### Tâche assignée:
Poursuivez le texte sur l'allaitement maternel et la commercialisation des laits pour bébés, en reprenant juste après sa dernière phrase, qui porte sur le doublement des ventes de ces laits.

Le Dr Nigel Rollins, un pédiatre qui a supervisé l'étude pour l'OMS, souligne
en outre que "nous voyons du marketing partout. On voit des approches
différentes, parfois transparentes, parfois plutôt axées sur le numérique et
dans d'autres cas ce sont les professionnels de santé qui sont ciblés" pour
leur pouvoir d'influence.
Quels sont les avantages du lait maternel ?
Le lait maternel est l'aliment idéal pour les nourrissons. Il est sûr, propre
et contient des anticorps qui aident à protéger contre de nombreuses maladies
courantes de l'enfance.
L'OMS recommande l'allaitement maternel exclusif pendant six mois comme le
moyen le plus efficace de garantir la santé et la survie de l'enfant.
Les enfants nourris au sein auraient de meilleurs résultats aux tests
d'intelligence, seraient moins susceptibles d'être en surpoids et moins sujets
au diabète plus tard dans la vie. Les femmes qui allaitent ont également un
risque réduit de cancer du sein et des ovaires.
Le Dr Siméon Nanama, Conseiller Régional Nutrition à l'UNICEF Afrique de
l'Ouest et du Centre, estime que le lait maternel est de loin supérieur au lait
artificiel.
Le colostrum, le premier lait sécrété par les seins juste après l'accouchement,
est un lait très riche en anticorps qui permettent de protéger les bébés contre
les maladies.
L'allaitement maternel permet de prévenir des maladies comme la diarrhée, les
infections respiratoires et contribue de ce fait à sauver des milliers de vies
d'enfants. On estime par exemple que l'allaitement, s'il était pratiqué de
manière optimale et à échelle, permettrait de sauver environ 8 000 vies
d'enfants et, en plus de cela, d'avoir des bénéfices pour l'enfant.
C'est une pratique qui a des bénéfices pour la mère et les mêmes évidences
rapportent que l'allaitement lorsqu'il est pratiqué de façon optimale, permet
aussi de sauver environ 20.000 décès de mères dus au cancer, explique Dr Nanama.
Les scientifiques démontrent que le lait maternel est bel et bien supérieur au
lait artificiel en termes de protection de la survie des enfants. Mais au-delà
de leur développement cognitif et de leur capacité à devenir des adultes. Les
enfants qui sont allaités au lait sont protégés et ont un risque moins élevé de
développer des maladies chroniques comme l'obésité lorsqu'ils deviennent
adultes.
Comment promouvoir l'allaitement maternel ?
Malgré les bénéfices connus pour la santé, seulement 44% des bébés de moins de
6 mois sont exclusivement allaités, selon l'OMS et l'Unicef.
"Le taux d'allaitement dans le monde n'a que très peu augmenté ces 20 dernières
années, alors que les ventes de ces laits pour bébés ont doublé sur à peu près
la même période", soulignent les agences onusiennes.

### Lignes fournies:
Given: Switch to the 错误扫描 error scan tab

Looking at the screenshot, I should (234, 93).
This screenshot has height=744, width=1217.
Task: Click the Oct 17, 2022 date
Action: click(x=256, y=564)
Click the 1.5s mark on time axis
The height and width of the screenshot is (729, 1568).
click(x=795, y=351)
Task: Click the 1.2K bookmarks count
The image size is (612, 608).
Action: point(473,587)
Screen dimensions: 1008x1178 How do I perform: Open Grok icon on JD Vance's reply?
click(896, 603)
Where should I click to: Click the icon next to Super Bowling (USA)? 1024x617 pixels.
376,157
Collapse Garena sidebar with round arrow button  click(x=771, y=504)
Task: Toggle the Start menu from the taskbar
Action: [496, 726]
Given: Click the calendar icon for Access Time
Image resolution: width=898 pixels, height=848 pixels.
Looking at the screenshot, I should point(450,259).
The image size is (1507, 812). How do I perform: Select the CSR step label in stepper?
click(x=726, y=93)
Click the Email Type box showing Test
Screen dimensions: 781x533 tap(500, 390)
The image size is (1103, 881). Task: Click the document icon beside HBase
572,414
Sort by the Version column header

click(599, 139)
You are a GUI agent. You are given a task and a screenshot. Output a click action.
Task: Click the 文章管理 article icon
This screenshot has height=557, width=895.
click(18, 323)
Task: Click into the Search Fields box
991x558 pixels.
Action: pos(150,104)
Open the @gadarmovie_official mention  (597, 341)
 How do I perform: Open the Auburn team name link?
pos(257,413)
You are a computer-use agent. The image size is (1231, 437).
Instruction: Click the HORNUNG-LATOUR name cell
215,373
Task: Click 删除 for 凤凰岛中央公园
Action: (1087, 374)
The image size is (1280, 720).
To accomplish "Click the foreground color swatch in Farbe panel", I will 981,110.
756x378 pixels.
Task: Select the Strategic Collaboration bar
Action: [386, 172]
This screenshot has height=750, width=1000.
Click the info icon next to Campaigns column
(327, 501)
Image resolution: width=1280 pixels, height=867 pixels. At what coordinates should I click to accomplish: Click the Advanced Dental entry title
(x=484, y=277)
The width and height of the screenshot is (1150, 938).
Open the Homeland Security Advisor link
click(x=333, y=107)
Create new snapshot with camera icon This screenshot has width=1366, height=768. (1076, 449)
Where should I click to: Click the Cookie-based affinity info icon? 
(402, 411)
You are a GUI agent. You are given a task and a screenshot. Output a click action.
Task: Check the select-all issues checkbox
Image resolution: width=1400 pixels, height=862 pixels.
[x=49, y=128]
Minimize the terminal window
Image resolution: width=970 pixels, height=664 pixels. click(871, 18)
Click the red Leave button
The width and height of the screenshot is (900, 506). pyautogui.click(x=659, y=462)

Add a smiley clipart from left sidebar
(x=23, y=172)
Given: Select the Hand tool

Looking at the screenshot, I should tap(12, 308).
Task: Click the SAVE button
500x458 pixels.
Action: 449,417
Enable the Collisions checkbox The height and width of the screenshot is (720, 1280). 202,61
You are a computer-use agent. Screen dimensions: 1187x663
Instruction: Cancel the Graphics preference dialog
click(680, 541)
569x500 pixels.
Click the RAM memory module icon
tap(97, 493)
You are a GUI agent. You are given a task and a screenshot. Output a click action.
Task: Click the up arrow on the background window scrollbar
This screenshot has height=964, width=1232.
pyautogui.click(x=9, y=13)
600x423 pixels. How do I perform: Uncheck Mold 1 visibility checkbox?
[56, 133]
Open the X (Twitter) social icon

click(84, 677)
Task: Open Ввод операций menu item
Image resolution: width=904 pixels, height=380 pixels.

### Résultat obtenu:
Les deux agences onusiennes recommandent des programmes de soutien à
l'allaitement, comme des congés parentaux adéquats, mais aussi d'interdire aux
personnels de santé d'être sponsorisés par ces fabricants.
Dr Siméon Nanama, spécialiste en Nutrition, estime qu'il faut déconstruire les
idées reçues par rapport à l'allaitement maternel. Ces idées reçues contribuent
aussi à faire en sorte que certaines femmes s'orientent vers les laits
artificiels. Il y en a qui pensent que le lait maternel n'est pas suffisant
pour le bébé, que le bébé a une meilleure impression de satiété comparativement
au lait maternel etc. Pour lui, dans la plupart des cas, on a juste besoin
d'apporter le soutien et l'appui et l'assistance aux femmes qui allaitent.
Qu'elles soient des femmes qui allaitent et qui travaillent ou des femmes qui
allaitent et qui ne travaillent pas et qui font face à des contraintes. C'est
de s'assurer que dans le milieu du travail, on met en place des conditions qui
permettent à ces femmes-là de continuer à allaiter les enfants.
Le spécialiste suggère également de mettre en place des crèches sur les lieux
de travail pour permettre aux mères d'allaiter.
Il s'agit de travailler notamment sur certaines normes sociales pour briser les
croyances que les femmes ont tendance à ne pas allaiter ou alors à faire
recours aux substituts du lait maternel.
L'OMS et l'Unicef demandent aussi aux fabricants de s'engager publiquement à
respecter le code de conduite.
L'Assemblée mondiale de la santé, organe décisionnel suprême de l'OMS, a bien
adopté un code de conduite depuis 1981 mais souvent il n'a pas été transcrit
dans la législation nationale ou n'est pas appliqué.